Work item => Go to the line that contains "This screenshot has width=717, height=577." and transcribe from there to the end of the entries, that line and the last one included.

**** Input material

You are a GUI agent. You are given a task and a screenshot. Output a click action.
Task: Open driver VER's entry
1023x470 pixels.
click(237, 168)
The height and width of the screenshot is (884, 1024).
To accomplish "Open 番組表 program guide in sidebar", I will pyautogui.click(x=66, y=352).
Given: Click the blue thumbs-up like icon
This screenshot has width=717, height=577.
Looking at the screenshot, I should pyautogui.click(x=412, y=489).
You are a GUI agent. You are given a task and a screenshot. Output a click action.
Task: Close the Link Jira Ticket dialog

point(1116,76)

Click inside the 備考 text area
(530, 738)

********

Exercise response =>
This screenshot has width=717, height=577.
Looking at the screenshot, I should pyautogui.click(x=412, y=489).
You are a GUI agent. You are given a task and a screenshot. Output a click action.
Task: Close the Link Jira Ticket dialog

point(1116,76)

Click inside the 備考 text area
(530, 738)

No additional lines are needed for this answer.